The Republican State Central Committee chooses the former state Senate candidate over their former chair, Giovanni Cicione

Joseph A. Powers is the new Rhode Island Republican Party chairHandout

PROVIDENCE — Rhode Island Republicans elected former state Senate candidate Joseph A. Powers as the new party chair on Saturday, choosing him over former chair Giovanni D. Cicione.

Powers will replace Sue Cienki, who stepped down to fill the Republican national committeewoman position that Lee Ann Sennick is vacating.

During Saturday’s convention at The Event Factory in Warwick, the Republican State Central Committee also elected Jessica Drew-Day as first vice chair, choosing her over Russell Hryzan, and the party elected Niyoka Powell as second vice chair, choosing her over David Talan and Scott Bill Hirst.

Mary Lou Sanborn ran unopposed for secretary, Lance Chappell ran unopposed for treasurer, and Cienki ran unopposed for national committeewoman.


A total of 148 people voted on Saturday. The GOP did not release vote tallies, but all the winners received “overwhelming support,” party executive director Jesus Solorio said.

“I’m excited,” Powers said after the vote. “We have an amazing team working off an amazing foundation created by former chairwoman and now national committeewoman Cienki.”

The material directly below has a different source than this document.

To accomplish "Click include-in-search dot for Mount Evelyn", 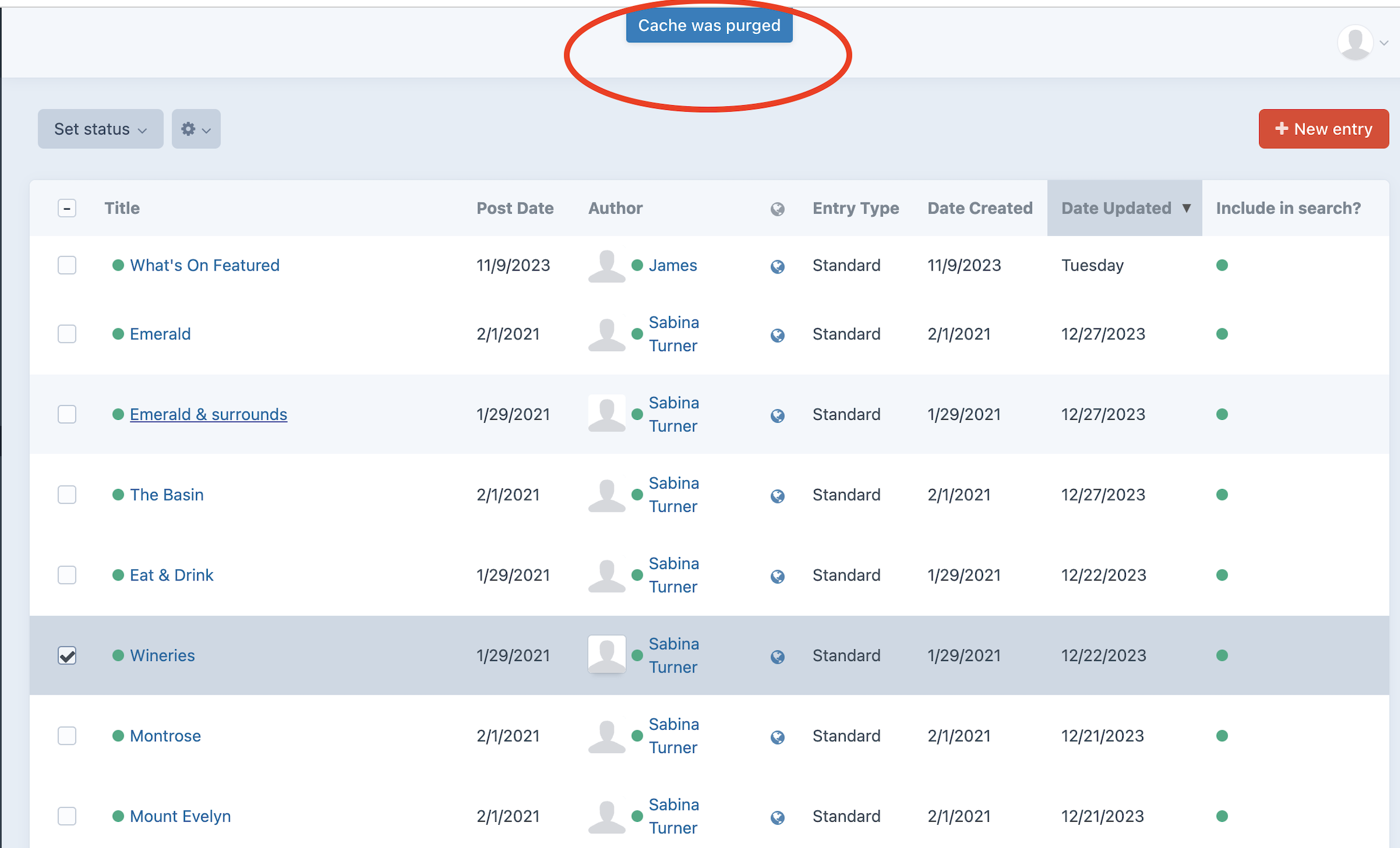I will 1222,816.
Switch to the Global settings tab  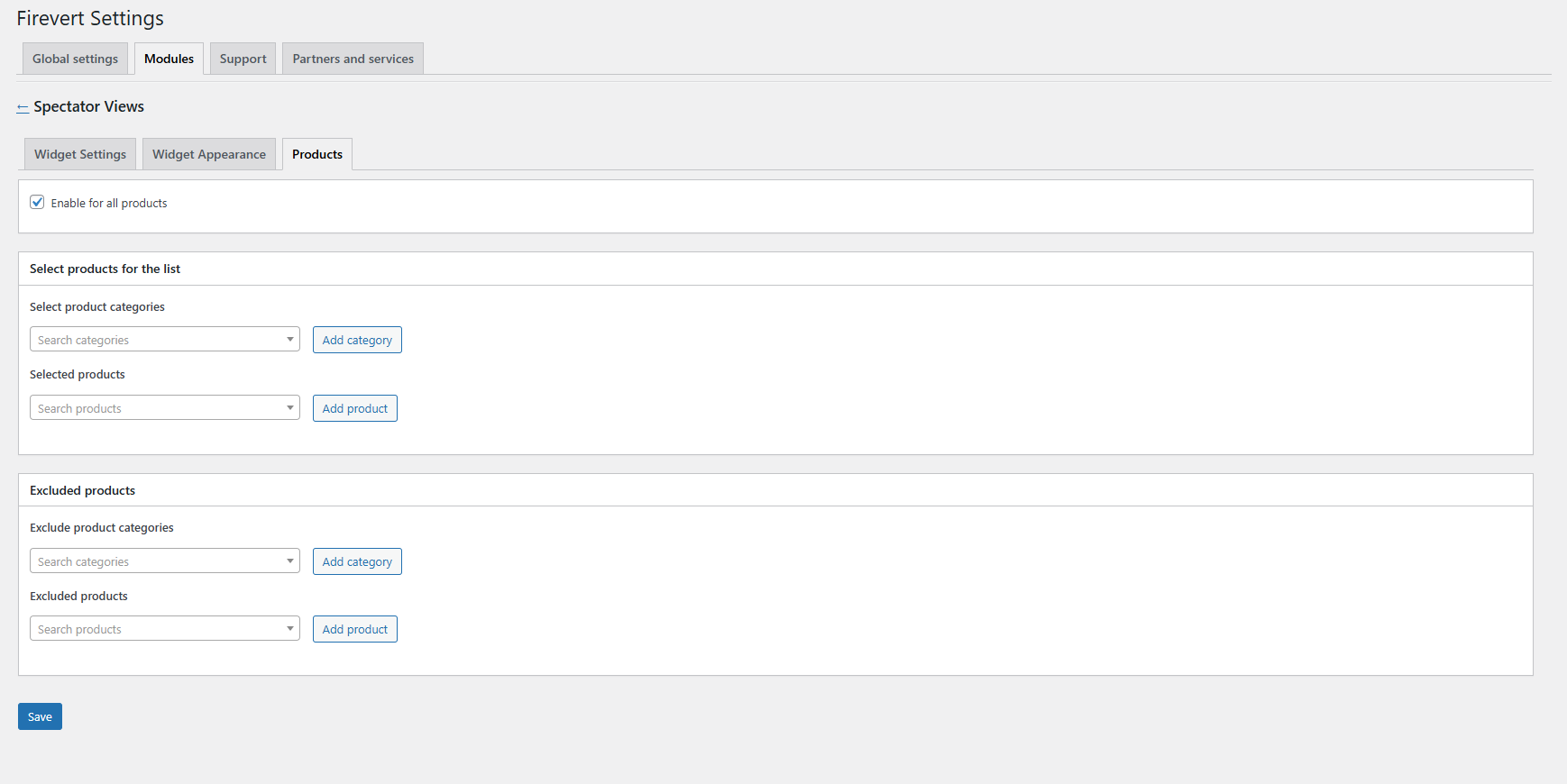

Powers, 52, of Cranston, works as a real estate agent, general contractor, and investor, and he previously served in the US Coast Guard. He ran for state Senate last year, losing to Senator Frank S. Lombardi, a Cranston Democrat who received 57.6 percent of the vote while Powers received 42.2 percent.

In seeking the state Republican Party position, Powers had said the party needs “an injection of new blood.” The GOP “should be looking to the future to build something instead of the same old stuff,” he said.

Cicione, 52, of Barrington, served as chair of the state Republican Party from 2007 to 2011, and he had argued that his experience would allow him to “hit the ground running.” But Powers had said, “My goal is not to hit the ground running — it’s to fly over it.”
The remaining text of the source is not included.